__PROBLEM REQUIREMENTS__.
Which of the lines below include "computer"? Each one should be copied out.

__DATA FOR REVIEW__.
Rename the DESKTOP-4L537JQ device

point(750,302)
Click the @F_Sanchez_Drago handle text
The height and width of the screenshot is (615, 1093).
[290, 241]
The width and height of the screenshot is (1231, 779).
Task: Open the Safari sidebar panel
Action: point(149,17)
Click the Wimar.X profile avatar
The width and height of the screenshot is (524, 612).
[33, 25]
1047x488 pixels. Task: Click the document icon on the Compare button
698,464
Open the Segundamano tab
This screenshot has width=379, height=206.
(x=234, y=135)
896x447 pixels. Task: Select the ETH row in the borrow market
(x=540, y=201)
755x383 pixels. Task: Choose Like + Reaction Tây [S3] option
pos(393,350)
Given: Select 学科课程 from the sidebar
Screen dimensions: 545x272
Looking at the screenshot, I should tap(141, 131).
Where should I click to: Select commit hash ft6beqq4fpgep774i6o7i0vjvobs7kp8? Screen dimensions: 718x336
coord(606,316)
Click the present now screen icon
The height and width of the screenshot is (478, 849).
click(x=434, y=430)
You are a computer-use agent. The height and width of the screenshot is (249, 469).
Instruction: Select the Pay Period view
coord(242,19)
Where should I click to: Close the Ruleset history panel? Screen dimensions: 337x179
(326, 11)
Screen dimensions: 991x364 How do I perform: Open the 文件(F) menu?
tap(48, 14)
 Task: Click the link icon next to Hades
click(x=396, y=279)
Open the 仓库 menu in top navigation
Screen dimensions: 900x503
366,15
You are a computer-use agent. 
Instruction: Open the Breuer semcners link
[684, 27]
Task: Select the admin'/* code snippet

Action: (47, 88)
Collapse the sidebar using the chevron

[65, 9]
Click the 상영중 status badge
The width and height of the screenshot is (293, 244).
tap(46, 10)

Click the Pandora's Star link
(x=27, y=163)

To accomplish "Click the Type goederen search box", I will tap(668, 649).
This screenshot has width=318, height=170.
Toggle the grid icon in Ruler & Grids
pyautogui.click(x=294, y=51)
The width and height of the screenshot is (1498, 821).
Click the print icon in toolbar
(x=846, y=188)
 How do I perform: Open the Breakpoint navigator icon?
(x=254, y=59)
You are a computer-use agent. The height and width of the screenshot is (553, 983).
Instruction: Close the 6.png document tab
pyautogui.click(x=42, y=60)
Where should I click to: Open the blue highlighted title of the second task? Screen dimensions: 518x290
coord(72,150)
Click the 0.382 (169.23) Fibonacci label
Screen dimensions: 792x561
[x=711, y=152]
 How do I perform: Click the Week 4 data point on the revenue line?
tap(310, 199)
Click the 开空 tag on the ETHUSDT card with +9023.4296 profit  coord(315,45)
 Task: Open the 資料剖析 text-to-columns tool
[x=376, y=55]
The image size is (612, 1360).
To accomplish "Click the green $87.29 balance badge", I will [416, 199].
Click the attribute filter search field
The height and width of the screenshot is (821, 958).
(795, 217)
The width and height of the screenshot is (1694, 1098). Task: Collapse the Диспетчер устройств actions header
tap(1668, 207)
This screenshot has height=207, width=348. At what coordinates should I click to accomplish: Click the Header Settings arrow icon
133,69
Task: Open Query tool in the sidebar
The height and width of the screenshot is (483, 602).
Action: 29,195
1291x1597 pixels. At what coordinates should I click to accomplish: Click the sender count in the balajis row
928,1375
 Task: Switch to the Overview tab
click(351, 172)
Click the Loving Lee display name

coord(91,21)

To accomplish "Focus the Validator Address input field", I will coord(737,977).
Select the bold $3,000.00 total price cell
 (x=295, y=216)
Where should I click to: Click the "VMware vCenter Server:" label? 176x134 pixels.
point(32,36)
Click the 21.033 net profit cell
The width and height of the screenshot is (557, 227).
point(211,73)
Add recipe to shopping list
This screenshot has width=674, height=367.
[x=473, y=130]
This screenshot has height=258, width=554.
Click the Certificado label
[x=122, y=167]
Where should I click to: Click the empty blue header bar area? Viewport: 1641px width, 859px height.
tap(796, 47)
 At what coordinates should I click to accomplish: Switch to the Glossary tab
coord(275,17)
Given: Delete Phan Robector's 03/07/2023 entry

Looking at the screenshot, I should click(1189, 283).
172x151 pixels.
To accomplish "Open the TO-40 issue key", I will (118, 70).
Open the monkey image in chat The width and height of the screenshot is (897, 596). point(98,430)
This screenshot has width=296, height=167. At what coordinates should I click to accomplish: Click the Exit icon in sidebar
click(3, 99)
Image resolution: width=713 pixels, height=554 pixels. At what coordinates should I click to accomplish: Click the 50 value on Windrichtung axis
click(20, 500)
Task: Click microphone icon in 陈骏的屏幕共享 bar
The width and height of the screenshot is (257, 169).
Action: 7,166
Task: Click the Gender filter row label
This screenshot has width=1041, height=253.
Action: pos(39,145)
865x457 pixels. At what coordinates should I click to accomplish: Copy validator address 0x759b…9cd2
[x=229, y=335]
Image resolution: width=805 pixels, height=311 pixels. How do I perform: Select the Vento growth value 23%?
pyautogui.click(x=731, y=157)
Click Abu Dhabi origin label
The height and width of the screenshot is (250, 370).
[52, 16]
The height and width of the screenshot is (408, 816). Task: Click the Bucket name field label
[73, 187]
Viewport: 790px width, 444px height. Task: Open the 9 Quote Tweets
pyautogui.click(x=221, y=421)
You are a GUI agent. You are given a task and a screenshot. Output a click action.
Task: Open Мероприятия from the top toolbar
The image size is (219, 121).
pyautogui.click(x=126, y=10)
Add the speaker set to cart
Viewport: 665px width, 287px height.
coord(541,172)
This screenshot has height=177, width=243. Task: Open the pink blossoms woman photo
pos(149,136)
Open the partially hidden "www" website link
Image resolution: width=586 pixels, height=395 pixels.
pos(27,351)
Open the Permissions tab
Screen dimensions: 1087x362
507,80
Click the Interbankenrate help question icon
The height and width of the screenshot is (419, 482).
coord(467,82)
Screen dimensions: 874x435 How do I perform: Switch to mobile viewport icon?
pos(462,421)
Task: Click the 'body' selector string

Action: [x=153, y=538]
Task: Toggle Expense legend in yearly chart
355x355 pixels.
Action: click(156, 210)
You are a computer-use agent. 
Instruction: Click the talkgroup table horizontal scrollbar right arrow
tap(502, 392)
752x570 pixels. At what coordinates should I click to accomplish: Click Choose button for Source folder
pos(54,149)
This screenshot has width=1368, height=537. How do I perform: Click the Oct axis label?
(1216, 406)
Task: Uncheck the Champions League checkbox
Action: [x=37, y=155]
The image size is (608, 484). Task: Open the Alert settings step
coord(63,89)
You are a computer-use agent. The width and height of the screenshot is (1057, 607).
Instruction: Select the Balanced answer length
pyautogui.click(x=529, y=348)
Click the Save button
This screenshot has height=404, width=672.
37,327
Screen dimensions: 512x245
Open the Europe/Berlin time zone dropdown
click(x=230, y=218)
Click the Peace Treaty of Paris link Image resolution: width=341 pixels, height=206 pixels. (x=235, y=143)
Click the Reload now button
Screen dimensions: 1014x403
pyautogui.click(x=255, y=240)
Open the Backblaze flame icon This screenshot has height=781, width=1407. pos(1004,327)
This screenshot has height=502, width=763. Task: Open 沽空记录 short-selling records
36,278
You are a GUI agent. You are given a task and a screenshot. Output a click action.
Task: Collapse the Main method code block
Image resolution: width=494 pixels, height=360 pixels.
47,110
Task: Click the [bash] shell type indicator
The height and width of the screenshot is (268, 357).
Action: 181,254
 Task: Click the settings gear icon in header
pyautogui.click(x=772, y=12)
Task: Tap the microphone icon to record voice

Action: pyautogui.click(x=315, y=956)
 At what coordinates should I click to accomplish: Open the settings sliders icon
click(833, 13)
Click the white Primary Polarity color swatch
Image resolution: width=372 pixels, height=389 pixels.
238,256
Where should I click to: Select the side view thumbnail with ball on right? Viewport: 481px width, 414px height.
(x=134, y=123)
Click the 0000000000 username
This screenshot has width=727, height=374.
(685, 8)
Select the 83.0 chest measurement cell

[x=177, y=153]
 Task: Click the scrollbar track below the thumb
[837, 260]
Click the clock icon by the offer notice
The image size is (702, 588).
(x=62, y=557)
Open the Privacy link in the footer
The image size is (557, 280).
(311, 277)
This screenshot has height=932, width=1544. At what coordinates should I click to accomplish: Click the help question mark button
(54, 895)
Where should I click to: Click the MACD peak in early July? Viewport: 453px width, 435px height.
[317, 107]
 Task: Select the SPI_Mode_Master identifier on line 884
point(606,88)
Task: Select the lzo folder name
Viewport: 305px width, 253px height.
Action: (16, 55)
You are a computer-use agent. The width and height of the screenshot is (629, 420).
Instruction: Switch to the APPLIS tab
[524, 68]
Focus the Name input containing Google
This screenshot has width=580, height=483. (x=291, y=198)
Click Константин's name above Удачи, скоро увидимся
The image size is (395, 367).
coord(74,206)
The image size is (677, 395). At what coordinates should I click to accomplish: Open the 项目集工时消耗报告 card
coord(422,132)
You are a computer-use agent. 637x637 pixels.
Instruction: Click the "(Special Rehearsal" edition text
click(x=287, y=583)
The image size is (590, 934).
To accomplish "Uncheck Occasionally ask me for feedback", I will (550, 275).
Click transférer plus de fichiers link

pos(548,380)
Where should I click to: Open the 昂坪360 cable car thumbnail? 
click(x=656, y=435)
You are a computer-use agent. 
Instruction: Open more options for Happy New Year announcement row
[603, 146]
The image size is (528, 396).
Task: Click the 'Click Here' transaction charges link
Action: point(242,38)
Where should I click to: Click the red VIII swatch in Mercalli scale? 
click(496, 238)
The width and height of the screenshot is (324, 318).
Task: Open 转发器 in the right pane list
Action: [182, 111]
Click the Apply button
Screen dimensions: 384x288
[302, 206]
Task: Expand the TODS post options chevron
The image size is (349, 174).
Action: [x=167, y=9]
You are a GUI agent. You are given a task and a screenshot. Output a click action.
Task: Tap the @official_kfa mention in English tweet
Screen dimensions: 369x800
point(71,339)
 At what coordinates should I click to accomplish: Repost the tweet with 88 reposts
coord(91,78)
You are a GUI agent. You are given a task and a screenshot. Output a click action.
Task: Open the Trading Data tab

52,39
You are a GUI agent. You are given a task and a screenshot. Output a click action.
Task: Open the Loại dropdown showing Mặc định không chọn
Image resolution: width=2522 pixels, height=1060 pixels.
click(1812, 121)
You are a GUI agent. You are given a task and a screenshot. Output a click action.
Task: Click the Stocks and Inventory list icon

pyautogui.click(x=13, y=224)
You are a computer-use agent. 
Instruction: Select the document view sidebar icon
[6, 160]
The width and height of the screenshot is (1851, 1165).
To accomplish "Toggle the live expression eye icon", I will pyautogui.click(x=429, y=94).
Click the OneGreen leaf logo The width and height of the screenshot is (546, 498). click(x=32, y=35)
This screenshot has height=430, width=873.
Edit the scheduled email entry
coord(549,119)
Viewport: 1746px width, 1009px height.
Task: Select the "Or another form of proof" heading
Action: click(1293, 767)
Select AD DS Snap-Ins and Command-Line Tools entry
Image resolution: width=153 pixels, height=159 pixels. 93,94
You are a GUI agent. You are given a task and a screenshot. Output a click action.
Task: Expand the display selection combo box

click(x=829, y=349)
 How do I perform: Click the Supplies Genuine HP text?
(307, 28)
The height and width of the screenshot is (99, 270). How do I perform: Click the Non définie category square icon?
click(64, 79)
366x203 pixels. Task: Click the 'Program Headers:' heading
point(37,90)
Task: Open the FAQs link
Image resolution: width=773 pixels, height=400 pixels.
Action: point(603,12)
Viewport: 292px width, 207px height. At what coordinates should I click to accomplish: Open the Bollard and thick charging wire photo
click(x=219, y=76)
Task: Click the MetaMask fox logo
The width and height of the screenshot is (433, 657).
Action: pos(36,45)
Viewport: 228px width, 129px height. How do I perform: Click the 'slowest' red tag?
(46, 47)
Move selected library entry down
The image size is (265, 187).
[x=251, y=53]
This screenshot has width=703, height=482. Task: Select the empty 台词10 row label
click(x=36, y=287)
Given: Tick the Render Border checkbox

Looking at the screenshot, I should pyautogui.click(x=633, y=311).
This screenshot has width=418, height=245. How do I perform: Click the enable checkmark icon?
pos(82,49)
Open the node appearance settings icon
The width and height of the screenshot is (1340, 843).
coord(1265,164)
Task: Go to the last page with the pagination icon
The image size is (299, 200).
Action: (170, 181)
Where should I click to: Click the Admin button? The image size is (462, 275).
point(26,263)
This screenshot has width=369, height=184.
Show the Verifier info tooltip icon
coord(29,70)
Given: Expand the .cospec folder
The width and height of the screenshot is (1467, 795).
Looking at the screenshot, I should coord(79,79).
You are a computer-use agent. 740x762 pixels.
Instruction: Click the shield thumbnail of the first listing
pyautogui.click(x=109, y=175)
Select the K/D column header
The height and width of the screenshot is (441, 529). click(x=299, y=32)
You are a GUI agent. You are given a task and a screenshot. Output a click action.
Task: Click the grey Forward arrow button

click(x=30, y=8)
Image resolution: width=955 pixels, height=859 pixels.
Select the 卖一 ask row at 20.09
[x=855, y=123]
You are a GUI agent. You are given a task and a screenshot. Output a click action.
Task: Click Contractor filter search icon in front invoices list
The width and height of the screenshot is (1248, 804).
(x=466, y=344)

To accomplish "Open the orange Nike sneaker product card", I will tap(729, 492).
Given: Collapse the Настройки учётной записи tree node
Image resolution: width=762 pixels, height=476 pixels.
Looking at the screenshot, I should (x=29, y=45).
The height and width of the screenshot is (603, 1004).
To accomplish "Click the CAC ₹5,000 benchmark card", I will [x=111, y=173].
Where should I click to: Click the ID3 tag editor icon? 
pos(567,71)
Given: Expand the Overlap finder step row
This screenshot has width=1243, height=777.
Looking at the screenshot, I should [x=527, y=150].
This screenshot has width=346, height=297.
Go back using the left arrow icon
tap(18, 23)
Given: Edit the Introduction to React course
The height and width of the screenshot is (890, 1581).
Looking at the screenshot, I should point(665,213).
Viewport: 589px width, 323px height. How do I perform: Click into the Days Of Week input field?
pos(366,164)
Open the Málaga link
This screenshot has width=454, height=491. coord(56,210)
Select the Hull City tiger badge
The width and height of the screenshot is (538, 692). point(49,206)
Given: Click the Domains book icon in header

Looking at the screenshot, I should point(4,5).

__OUTPUT FOR THIS TASK__.
You are a computer-use agent. The height and width of the screenshot is (249, 469).
You are a computer-use agent. 
You are a computer-use agent. The height and width of the screenshot is (553, 983).
You are a computer-use agent. 
You are a computer-use agent. The width and height of the screenshot is (1057, 607).
You are a computer-use agent. The width and height of the screenshot is (629, 420).
You are a computer-use agent. 637x637 pixels.
You are a computer-use agent. 
You are a computer-use agent. 
You are a computer-use agent. 740x762 pixels.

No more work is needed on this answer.